What this band does extremely well is capture mood as “Mortal Remains” starts with a fairly tried and tested riff before delving into a far gloomier riff. The riff break insertion signals the speed increase as the vocal variation adds some theatrics to the track. Occasionally the changes in tempo are a little clumsy lacking cohesion, which is a minor point but in today’s finicky market they matter, but they do add adroit atmosphere. There is a doom layering to “Nowhere Lights” with some fine harmony guitar work that wouldn’t be remiss on an old Katatonia album before the track surges into black metal territory. The song has a quirky riff before again utilising the preferred mood change by plummeting the song into a slower mournful melody.
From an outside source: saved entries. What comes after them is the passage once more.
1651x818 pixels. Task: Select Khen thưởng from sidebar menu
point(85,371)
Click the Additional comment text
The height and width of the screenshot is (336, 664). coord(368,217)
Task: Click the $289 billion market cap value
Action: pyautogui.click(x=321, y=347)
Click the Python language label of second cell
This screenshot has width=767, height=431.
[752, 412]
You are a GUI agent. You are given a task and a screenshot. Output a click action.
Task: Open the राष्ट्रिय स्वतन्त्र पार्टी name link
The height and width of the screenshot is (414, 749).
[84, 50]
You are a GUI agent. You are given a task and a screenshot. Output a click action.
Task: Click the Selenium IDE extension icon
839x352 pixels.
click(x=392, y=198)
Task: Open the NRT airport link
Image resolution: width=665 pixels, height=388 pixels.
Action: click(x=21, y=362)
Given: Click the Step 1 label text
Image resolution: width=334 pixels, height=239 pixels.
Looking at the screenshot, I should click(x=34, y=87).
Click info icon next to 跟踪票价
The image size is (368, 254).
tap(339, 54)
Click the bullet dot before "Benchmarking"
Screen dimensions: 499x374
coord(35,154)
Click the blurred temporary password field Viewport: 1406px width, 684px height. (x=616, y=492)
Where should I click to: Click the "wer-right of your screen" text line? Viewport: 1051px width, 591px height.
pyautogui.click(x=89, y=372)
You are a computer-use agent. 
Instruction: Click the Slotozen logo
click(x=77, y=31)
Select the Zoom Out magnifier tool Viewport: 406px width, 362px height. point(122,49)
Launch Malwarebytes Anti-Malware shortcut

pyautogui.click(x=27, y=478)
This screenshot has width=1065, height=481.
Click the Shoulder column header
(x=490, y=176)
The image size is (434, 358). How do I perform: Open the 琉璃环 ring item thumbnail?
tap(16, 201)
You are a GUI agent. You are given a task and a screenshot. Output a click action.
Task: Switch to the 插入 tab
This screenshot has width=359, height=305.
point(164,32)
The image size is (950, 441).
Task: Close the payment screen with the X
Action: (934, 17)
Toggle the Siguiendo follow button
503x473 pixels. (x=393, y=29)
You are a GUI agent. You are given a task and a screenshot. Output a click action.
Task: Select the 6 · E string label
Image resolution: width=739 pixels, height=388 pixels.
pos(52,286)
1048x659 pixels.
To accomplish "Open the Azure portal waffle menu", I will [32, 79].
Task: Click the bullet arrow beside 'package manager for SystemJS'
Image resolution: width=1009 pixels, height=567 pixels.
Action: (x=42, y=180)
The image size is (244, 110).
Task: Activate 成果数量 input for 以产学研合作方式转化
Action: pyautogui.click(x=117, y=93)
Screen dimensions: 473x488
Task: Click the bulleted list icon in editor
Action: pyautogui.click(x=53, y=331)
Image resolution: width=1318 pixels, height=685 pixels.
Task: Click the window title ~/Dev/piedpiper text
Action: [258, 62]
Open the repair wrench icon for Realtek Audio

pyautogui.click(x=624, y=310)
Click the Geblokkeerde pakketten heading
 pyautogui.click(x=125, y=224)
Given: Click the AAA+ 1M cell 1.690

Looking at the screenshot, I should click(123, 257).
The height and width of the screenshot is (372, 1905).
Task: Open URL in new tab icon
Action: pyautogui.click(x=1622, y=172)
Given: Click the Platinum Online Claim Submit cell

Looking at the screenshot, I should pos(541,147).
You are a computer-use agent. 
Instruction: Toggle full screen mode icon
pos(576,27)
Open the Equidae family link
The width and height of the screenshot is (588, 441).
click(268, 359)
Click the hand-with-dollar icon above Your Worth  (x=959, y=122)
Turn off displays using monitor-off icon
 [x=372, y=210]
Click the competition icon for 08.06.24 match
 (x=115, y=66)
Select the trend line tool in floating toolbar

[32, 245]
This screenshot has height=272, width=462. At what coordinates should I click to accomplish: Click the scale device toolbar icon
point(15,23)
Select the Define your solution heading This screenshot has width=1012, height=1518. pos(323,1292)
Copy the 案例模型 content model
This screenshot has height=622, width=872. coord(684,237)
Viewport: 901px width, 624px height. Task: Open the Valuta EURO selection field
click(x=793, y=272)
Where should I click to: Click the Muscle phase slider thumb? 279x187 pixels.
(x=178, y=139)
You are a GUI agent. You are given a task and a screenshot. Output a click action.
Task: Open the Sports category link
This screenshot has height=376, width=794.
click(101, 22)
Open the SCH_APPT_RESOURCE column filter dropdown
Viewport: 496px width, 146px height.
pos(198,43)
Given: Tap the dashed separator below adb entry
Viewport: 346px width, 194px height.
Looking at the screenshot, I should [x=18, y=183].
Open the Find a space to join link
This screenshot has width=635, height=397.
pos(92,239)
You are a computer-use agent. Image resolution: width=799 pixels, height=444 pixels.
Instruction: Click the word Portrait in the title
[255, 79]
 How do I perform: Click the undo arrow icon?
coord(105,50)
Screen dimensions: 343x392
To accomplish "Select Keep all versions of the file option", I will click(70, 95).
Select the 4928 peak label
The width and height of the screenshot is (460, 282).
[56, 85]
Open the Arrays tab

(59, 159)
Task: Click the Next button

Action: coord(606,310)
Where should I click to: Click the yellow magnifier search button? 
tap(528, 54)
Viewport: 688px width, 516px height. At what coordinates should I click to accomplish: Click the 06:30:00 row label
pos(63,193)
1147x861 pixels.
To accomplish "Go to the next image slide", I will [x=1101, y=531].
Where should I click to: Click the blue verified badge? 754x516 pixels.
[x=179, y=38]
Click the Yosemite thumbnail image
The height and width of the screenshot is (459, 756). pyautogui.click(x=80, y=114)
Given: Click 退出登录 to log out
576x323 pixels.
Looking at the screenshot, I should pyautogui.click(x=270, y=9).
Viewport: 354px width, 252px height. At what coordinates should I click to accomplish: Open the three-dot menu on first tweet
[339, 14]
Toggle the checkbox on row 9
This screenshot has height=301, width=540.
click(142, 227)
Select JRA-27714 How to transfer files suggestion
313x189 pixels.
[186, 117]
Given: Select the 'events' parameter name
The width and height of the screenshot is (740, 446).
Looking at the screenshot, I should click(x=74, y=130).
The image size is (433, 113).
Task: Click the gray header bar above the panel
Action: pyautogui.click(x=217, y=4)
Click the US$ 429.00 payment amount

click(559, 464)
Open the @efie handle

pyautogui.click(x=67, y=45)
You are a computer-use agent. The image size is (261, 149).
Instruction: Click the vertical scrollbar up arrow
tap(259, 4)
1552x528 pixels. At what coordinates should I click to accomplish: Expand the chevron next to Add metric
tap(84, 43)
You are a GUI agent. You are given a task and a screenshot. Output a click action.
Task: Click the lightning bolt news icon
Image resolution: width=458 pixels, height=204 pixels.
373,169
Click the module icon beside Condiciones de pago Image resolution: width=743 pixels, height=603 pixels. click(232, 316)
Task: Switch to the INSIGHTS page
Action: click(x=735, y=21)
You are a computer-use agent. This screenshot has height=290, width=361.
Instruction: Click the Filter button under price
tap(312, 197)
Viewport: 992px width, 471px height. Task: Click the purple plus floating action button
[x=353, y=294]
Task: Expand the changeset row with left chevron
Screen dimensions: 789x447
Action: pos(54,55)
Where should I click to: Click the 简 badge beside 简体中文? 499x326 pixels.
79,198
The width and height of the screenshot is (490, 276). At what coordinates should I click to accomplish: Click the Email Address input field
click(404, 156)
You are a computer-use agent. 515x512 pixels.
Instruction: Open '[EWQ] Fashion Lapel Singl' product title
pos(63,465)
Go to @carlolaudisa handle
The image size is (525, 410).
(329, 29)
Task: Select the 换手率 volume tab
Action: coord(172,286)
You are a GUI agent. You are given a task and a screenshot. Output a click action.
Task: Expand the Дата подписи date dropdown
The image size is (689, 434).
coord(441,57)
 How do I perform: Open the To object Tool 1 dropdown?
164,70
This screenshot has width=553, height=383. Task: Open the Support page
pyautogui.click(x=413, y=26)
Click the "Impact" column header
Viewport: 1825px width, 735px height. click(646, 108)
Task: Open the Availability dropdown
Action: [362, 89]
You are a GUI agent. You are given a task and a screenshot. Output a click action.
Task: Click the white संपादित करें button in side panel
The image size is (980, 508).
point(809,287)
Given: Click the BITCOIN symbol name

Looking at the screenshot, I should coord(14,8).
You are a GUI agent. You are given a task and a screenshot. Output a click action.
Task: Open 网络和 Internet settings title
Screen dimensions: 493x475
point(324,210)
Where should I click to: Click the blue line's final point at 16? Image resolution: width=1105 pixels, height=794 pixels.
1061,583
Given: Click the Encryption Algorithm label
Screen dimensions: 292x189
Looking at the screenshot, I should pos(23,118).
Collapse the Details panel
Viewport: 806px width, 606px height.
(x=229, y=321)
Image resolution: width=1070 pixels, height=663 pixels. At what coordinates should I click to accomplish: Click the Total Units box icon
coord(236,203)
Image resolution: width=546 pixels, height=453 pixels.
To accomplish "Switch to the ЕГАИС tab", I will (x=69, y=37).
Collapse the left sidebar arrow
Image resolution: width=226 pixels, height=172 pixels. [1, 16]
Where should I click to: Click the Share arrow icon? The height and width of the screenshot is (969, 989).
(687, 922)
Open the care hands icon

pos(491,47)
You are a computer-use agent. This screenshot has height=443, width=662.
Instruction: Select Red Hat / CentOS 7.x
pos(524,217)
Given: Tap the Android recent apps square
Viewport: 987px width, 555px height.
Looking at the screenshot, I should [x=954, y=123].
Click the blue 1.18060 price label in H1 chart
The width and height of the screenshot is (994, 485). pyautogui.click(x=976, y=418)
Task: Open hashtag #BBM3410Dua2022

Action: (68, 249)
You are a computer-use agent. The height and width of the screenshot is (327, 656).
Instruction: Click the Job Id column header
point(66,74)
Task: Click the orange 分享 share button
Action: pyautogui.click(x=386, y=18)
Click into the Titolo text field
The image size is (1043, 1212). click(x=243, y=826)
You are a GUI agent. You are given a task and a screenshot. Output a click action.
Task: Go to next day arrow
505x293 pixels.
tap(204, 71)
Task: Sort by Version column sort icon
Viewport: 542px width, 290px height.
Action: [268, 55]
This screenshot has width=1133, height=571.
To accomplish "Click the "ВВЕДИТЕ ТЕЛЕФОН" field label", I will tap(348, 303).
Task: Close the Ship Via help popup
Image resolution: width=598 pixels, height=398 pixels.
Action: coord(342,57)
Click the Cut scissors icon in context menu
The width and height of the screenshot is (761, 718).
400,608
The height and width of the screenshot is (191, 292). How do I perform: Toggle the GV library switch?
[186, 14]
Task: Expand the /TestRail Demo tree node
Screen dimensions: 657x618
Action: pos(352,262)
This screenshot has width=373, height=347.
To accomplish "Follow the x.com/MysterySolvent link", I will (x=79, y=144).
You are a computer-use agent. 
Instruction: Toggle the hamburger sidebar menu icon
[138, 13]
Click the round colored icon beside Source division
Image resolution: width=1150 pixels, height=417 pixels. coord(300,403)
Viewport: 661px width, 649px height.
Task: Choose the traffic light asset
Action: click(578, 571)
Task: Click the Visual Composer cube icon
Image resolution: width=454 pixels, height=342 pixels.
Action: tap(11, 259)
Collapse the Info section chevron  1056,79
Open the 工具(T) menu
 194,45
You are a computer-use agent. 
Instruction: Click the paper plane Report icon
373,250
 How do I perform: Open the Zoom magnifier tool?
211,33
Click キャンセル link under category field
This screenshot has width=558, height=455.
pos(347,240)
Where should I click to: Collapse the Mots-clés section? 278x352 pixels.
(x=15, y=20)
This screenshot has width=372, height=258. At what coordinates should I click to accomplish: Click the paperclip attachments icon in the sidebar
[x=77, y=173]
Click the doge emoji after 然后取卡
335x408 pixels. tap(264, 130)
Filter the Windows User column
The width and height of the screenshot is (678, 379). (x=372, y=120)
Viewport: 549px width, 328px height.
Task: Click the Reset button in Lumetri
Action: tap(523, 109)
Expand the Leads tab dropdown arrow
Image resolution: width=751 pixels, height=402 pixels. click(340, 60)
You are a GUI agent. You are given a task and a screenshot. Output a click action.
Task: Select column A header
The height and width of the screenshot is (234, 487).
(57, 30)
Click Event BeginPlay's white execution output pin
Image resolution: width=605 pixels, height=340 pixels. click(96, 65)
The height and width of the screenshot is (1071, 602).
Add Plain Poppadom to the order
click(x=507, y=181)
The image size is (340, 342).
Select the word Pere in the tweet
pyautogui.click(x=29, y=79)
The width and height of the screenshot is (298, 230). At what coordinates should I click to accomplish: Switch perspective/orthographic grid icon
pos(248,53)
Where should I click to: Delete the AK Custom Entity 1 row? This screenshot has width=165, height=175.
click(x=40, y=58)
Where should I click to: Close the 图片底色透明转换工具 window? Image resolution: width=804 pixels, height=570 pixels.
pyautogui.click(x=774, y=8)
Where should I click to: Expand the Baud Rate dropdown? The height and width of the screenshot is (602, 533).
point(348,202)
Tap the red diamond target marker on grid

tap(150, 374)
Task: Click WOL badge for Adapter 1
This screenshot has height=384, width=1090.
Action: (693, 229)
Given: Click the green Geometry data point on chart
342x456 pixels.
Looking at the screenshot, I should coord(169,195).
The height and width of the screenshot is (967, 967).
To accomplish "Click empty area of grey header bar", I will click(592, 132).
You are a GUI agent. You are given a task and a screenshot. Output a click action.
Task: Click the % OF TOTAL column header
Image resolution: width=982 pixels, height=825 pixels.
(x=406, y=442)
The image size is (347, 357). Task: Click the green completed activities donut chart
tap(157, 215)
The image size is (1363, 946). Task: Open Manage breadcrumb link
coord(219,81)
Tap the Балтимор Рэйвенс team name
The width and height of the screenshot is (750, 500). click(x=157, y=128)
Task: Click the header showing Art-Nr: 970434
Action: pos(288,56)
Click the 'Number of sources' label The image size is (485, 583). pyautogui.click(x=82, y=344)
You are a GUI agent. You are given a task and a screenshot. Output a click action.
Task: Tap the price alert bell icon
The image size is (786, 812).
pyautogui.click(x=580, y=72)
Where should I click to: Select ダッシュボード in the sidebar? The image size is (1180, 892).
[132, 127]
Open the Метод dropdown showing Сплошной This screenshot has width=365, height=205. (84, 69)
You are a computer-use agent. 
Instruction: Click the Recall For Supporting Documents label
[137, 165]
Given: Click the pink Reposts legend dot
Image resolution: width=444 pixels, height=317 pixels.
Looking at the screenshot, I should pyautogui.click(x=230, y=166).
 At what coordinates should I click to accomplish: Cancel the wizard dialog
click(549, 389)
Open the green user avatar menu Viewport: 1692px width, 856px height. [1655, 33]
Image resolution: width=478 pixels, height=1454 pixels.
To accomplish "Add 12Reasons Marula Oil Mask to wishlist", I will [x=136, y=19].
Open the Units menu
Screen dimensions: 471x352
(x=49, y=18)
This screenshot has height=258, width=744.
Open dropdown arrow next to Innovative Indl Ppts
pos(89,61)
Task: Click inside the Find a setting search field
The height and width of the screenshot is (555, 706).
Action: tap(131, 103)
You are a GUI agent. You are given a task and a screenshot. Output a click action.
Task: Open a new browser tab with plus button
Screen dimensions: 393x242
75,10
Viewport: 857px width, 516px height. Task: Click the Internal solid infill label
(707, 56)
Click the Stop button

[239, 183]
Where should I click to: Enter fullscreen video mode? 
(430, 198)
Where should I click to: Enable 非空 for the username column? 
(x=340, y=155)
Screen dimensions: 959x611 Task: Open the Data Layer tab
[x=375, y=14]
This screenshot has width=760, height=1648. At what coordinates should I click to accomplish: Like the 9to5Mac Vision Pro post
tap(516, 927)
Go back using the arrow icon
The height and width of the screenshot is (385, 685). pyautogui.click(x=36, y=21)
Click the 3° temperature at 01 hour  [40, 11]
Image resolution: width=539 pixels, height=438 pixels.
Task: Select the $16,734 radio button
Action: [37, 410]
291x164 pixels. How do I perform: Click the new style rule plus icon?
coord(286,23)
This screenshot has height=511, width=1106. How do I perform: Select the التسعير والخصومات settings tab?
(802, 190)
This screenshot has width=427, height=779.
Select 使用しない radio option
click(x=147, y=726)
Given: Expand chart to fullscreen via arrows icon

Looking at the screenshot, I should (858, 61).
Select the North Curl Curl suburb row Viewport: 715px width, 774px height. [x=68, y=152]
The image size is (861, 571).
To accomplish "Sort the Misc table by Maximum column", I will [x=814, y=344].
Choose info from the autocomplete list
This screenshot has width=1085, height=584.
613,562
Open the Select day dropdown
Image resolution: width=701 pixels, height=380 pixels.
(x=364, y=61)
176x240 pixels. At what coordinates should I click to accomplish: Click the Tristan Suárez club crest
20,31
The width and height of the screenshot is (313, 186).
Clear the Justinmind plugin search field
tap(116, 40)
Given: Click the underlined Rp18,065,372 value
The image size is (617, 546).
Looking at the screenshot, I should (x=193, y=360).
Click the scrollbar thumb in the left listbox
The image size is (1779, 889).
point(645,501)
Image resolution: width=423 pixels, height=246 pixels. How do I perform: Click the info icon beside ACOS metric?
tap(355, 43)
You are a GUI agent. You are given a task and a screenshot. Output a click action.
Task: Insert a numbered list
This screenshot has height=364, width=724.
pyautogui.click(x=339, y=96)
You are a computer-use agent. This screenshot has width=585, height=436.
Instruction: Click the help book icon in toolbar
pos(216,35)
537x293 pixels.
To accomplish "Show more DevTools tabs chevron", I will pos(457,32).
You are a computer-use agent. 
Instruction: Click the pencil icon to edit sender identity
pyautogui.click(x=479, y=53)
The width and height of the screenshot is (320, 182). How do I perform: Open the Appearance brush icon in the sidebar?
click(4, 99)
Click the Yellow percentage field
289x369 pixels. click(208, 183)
It is those gloomier elements I prefer personally as they add such drama and emotion and the lead guitar work is sublime.
“The Falling Madness” has an alluring acoustic like beginning before snaring you with its ferocious riff. Strangely the track veers into a death metal riffing structure which actually works adding weightiness to the song before retreating back to blackened fury. Closing the release is “Temple Of Doom” an epic track with burgeoning theatrics starting with spoken vocals and drum fill and a languidly played guitar riff. The songs main riff is doom like, with deep vocals straddling the track before the riff change. The song isn’t black metal initially, more akin to doom death as the vocals tortured annunciation dissolve to leave an eerie guitar hook. The abrupt and malevolent detonation into black metal is impulsive jutting against the rest of the song before returning to how the song began. I’m not entirely convinced the song worked in its structure and fluidity but I could hear the intent.
Critically Hyban Draco don’t do anything that you haven’t heard in black metal 20 plus years ago and if all you want to hear is albums from 20 years ago then why are reading reviews on this site? The Spaniards have captured the spirit and mood for what they as a band want to achieve and have delivered a melodic black metal album that has excellent musicianship, fluid song writing and a plethora of ideas and for those reasons this is worth tracking down and giving a listen to and paying for.